Data for analysis START

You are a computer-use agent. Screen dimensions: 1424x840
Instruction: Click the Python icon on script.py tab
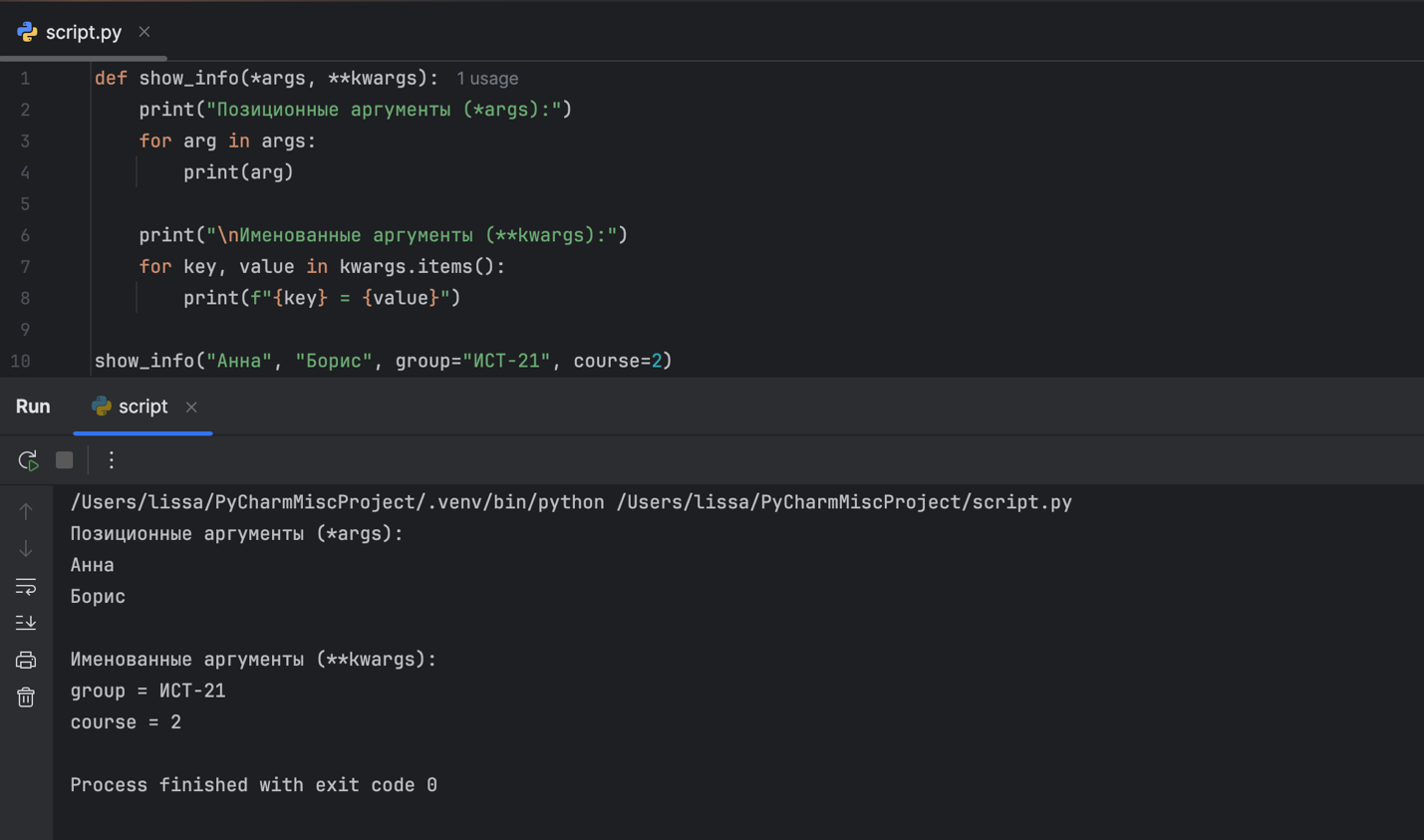pos(27,32)
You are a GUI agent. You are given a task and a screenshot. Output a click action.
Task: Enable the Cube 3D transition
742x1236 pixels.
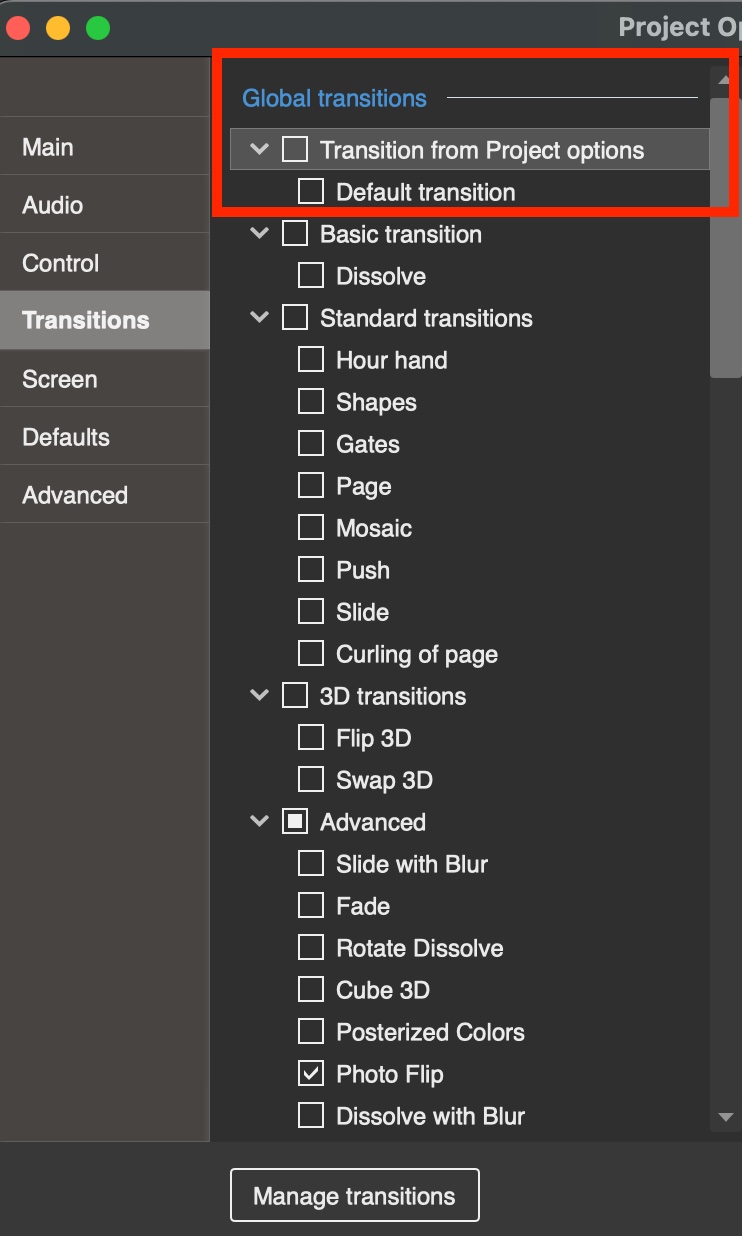pos(311,990)
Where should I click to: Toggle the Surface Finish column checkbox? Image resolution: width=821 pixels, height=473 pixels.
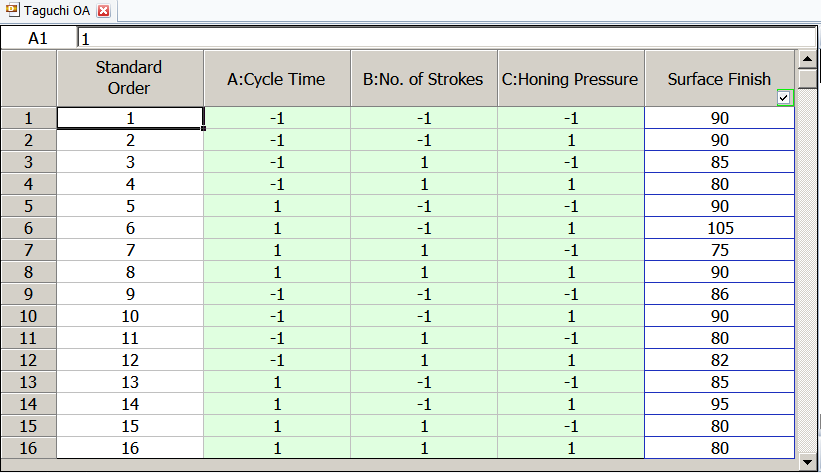click(784, 97)
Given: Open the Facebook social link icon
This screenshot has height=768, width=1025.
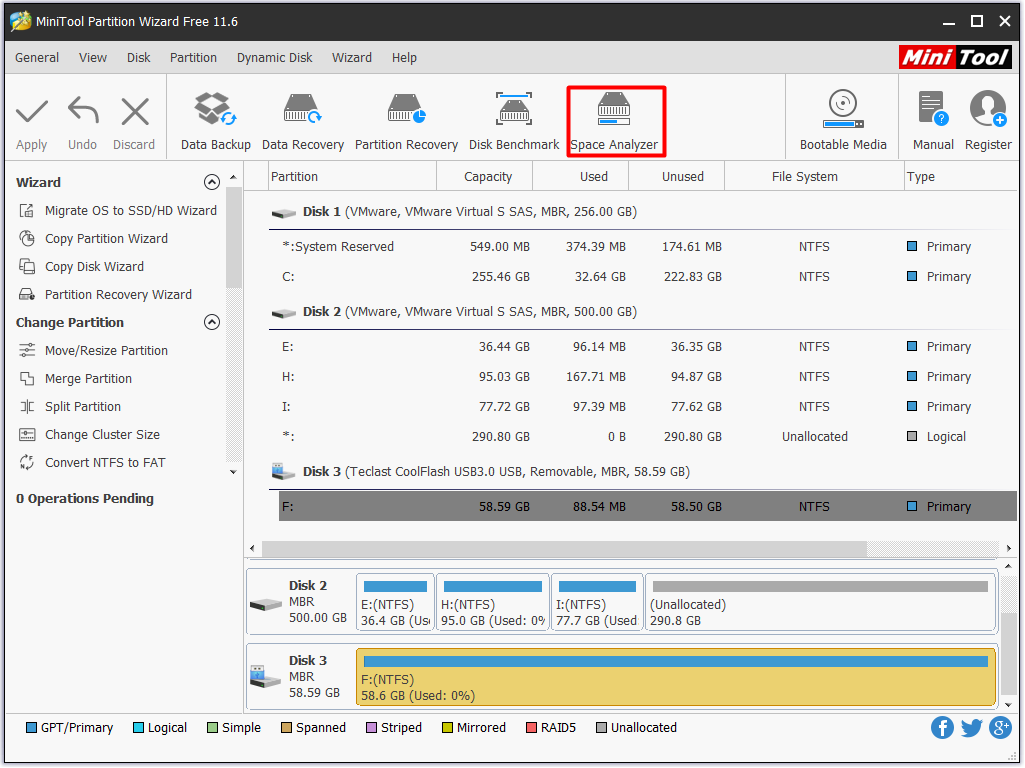Looking at the screenshot, I should [x=942, y=727].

Data for analysis END

Extract, word for word, every line from the one holding "Task: Enable the Cube 3D transition" through the closing line of the data above. Do not include any pictures.

- _Result of this task_:
Task: Enable the Cube 3D transition
742x1236 pixels.
pos(311,990)
Where should I click to: Toggle the Surface Finish column checkbox? Image resolution: width=821 pixels, height=473 pixels.
click(784, 97)
Given: Open the Facebook social link icon
This screenshot has height=768, width=1025.
Looking at the screenshot, I should [x=942, y=727].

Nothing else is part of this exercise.